Nowhere in my travels did I find a way around this central conundrum—a “best practice” for keeping children away from home and community and in the care of strangers, no matter how trauma informed those strangers might be. I saw excellent programs, carefully planned and adequately funded, staffed by wise and warmhearted people. But even in the best of these, I never felt I'd stumbled upon the secret blueprint: the facility that, if replicated, could elevate our nation's juvenile justice system to meet, or even approach, its stated goals.

Children, it turns out, will never thrive in storage. We can safely stash away unwanted objects, but children are meant to be held close, not banished. I came to this conclusion as, over and over, through both words and actions, young people let me know what they needed in order to change—to rehabilitate, when that was the task at hand, and, before and beyond that, simply to grow.

Over and over, in one way or another, they conveyed the same message: rehabilitation happens in the context of relationship. It is a conclusion that runs in direct contradiction to the means of correction we have chosen as the norm: isolation. Rather than building on young people's existing relationships, rather than helping them forge positive new ones, we've chosen an intervention that flies in the face of all the evidence researchers can offer, everything young people tell us, and all that we know already—as parents, as people—from basic common sense.
━━━
Reproduce word for word the part of the juvenile justice passage starting with "Over and over, in" and going on through "basic common sense.".

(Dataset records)
━━━
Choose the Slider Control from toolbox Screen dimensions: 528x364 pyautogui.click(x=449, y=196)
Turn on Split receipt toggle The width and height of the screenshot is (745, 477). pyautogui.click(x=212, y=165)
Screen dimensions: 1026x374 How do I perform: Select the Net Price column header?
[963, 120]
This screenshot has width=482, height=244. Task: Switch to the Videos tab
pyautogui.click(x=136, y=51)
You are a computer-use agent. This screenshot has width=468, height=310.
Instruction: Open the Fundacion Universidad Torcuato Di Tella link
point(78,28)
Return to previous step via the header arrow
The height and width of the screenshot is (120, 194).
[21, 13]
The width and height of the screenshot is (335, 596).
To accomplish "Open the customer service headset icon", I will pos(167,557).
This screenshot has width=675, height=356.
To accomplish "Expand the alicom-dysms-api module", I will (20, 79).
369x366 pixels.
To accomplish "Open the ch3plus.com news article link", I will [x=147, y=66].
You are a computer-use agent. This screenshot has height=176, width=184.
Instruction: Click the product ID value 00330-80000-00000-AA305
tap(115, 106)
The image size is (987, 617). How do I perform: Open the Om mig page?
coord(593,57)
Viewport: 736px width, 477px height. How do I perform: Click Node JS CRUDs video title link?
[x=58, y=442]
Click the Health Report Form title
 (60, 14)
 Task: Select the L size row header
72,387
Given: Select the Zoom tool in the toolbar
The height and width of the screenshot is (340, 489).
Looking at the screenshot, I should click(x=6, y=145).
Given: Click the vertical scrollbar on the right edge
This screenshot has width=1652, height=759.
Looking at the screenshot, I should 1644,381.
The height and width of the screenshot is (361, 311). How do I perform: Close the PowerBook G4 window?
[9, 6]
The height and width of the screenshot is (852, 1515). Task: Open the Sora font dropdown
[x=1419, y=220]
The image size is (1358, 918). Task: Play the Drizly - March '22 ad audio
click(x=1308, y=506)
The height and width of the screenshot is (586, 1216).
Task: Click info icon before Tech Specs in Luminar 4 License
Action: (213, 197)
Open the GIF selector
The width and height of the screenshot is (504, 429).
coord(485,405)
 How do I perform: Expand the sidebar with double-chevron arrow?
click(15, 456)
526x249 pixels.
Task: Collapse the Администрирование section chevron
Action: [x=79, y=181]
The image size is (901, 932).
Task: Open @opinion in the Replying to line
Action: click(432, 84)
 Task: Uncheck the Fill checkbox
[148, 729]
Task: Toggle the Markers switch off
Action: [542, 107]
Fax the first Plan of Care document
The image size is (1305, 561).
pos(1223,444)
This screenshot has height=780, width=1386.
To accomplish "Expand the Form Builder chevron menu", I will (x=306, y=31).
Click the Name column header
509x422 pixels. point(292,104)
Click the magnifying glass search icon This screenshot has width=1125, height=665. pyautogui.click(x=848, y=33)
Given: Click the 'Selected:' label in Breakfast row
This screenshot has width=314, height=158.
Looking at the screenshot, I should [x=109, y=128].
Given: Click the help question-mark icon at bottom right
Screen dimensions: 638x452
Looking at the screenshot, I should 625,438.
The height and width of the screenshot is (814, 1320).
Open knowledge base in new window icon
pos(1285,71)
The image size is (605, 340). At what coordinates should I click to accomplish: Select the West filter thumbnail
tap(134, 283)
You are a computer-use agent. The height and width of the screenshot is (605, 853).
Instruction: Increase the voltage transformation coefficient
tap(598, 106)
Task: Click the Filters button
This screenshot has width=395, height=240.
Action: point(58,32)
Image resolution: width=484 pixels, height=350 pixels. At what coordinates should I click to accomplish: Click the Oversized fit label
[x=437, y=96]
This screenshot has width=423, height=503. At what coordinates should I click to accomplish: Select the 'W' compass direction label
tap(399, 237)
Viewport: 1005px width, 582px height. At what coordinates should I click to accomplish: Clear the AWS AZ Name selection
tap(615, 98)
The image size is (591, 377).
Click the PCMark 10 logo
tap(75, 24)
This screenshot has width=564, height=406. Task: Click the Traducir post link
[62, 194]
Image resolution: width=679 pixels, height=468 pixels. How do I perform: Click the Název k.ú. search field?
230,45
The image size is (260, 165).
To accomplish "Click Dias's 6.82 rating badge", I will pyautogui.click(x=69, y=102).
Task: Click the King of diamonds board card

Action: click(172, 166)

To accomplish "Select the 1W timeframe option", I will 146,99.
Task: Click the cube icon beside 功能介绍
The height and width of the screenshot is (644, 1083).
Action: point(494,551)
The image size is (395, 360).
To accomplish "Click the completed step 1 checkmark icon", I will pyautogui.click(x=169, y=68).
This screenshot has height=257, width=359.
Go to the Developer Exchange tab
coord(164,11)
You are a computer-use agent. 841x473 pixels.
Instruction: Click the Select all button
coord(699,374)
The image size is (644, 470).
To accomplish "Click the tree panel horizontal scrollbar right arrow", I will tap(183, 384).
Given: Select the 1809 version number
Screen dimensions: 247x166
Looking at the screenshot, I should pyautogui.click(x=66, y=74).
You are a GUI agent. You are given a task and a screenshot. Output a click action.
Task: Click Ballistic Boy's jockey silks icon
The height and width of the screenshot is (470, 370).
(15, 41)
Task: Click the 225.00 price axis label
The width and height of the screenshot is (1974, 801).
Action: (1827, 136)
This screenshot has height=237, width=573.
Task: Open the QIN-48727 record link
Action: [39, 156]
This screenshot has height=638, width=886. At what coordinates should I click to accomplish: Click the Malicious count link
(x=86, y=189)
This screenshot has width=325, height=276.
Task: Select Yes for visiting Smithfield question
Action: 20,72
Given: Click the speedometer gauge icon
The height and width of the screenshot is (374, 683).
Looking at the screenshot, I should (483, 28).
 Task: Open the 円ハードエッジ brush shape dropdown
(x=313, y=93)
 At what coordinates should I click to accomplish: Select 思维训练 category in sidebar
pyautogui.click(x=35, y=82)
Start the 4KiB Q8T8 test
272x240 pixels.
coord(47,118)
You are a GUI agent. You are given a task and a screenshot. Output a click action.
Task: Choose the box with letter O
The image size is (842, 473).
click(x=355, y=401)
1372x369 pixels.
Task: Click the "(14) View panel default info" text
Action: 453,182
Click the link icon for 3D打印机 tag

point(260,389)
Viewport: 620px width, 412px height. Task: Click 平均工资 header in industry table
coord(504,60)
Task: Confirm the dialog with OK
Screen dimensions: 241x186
━━━
* _Solution to the exercise_
Over and over, in one way or another, they conveyed the same message: rehabilitation happens in the context of relationship. It is a conclusion that runs in direct contradiction to the means of correction we have chosen as the norm: isolation. Rather than building on young people's existing relationships, rather than helping them forge positive new ones, we've chosen an intervention that flies in the face of all the evidence researchers can offer, everything young people tell us, and all that we know already—as parents, as people—from basic common sense.